Es erscheint in dieser Hinsicht zumindest paradoxal, dass sich der Beginn von Davids Karriere auf seine Verwandtschaft mit François Boucher zurückführen lässt: 1764 hatte Boucher, damals «Premier peintre du Roi», den fünfzehnjährigen, entfernten Cousin im Atelier empfangen und später, als sich Bouchers Altersbeschwerden häuften, beim «modernen» Malermeister Joseph-Marie Vien untergebracht. Seine solide Ausbildung ermöglichte es David, Fragonard bei einem einen Auftrag im Landsitz der Comtesse du Barry auszustechen; 1774 gewinnt er erstmals den Grand Prix de Rome. In Italien wird sich seine Bildsprache auch grundlegend ändern: er stellt Kopien von Renaissance-Werken her, studiert Raffael, Caravaggio und Poussin, zeichnet die archäologischen Bildbände von Winckelmann du Piranesi nach. Den «blassen» Farben der französischen Schule stellt er nach eigenem Bekennen den «kraftvollen Ton» und den Realismus des italienischen Seicento entgegen. 

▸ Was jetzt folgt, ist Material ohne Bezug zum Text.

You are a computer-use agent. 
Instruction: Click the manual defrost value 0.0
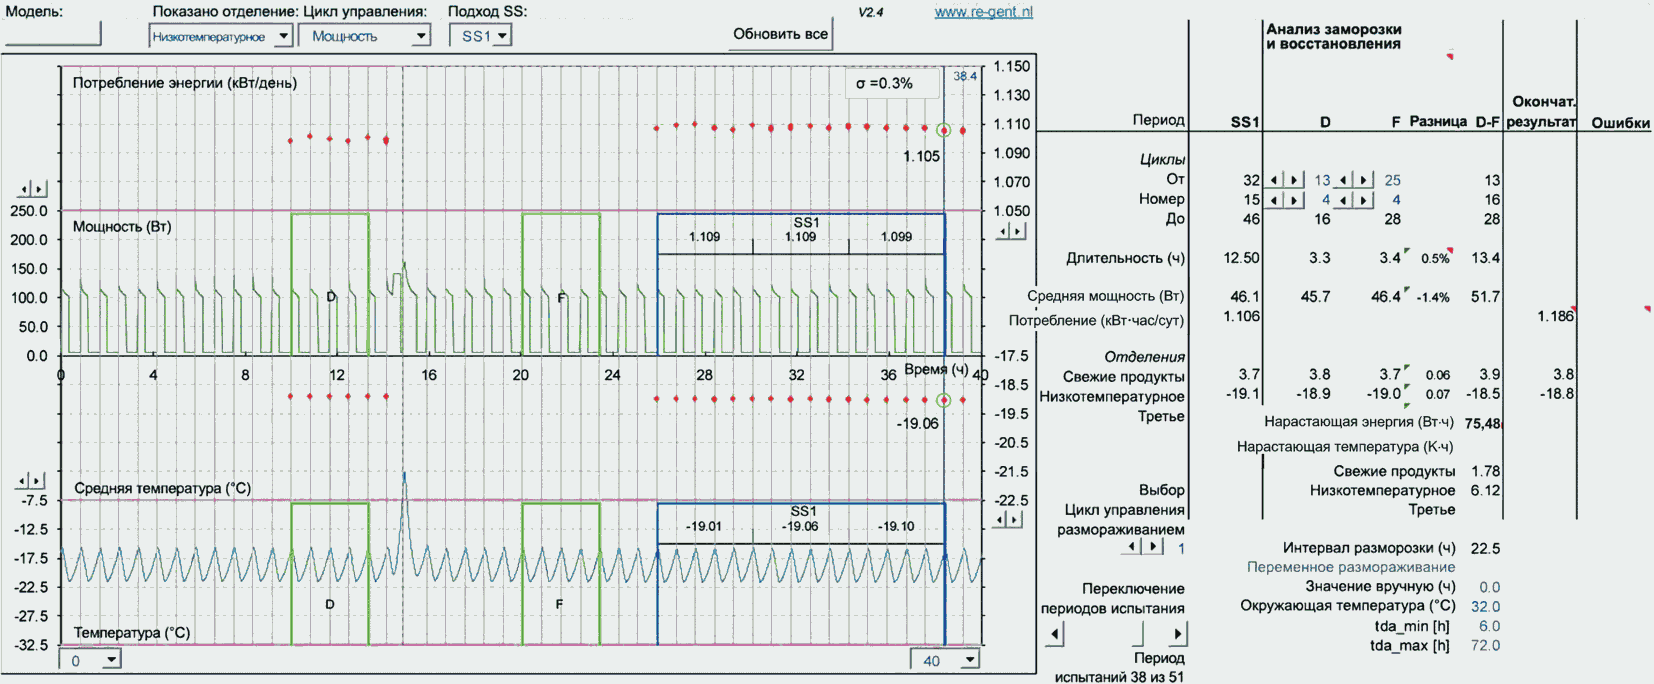click(x=1489, y=587)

Sichtbar ist der «römische» Einfluss in seinem «Saint Roch intercédant pour les pestiférés» (1780), einem seiner seltenen religiösen Motive, sowie in «Bélisaire», das mit seiner Darstellung des bettelnden Generals unter Justinian als erstes Gemälde seiner neo-klassischen Phase gilt. Den sicheren Blick für die Dramaturgie (und das Porträt) lässt sich auch im Folgewerk erkennen. 1787 entsteht «La mort de Socrate», 1789, im Jahr des Bastille-Sturms, malt er «Les licteurs rapportent à Brutus les corps de ses fils», ein Historiengemälde (Brutus, ein Vorfahre des Caesarmörders, hat seine Söhne wegen Republikverrats hinrichten lassen), das die kommenden Spannungen zwischen Staatstreue und familiärer Katastrophe eloquent vorauszunehmen scheint. Die Geschichte erscheint in der figurativen Anlage des Gemäldes als Tragödie, aus der es kein Entkommen gibt: sieht hat sich das Bild näher an, wird man in seinem geometrischen Zentrum einen unscheinbaren, in Grautönen gehaltenen Nähkorb erkennen, aus dem die zwei Klingen einer Schere ragen. 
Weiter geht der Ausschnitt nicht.